Figure 4: The model appears fairly robust to imputation scheme in this case, however unlike with missing at random, adding an ‘imputed’ feature seems to improve the results a bit. The constant imputation strategy was not fruitful in this case.

It seems the “constant” imputation strategy did not work very well. However in this case, the indicators clearly helped a lot here. Lets see how we did with goodness of fit.

ax = plt.subplot()
keys = list(mnar_dict.keys())
avgs = [mnar_dict[imp]['goodness_of_fit']['avg'] for imp in mnar_dict.keys()]
stds = [mnar_dict[imp]['goodness_of_fit']['std'] for imp in mnar_dict.keys()]
for k in range(len(keys)):
    _ = ax.barh(keys[k], avgs[k], label = keys[k].title(), xerr = stds[k])
_ = ax.set_title('goodness of fit of missing not at random imputation'.title())
_ = ax.set_xlabel('goodness of fit'.title())
_ = ax.set_ylabel('Imputation Method')
_ = ax.axvline(avgs[0], color='r', ymin=0, ymax=50, label='Baseline')
_ = plt.yticks(rotation=45)
_ = ax.legend()
plt.show()

Figure 5: We see nearly the same results as goodness of fit. Including the indicator variable seems to be the way to go with missing not at random.

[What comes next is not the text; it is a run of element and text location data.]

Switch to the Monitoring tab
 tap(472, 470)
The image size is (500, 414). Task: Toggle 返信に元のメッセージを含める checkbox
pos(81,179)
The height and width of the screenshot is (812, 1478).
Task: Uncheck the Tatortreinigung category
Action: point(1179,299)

This confirms our hypotheses. First, we see that constant imputation with a ridiculous value does not work, at least for linear regression (it might make sense for a tree based model), but adding the indicator feature for missing not at random definitely helps.

3 Conclusions

There are several important takeaways from this study. First, in general, with missing at random variables, our models are fairly robust to imputation and missing data. As the percentage of missing data increases, our models tend to get a bit worse, but not significantly. If there is a large proportion of missing data, it may be time to consider more sophisticated methods, but in general with missing at random we are fine. If our data is Missing Not at Random (MNAR), then in general we can still use our simple imputation methods, but adding a new feature, which indicates if a variable was imputed or not, can be moderately helpful.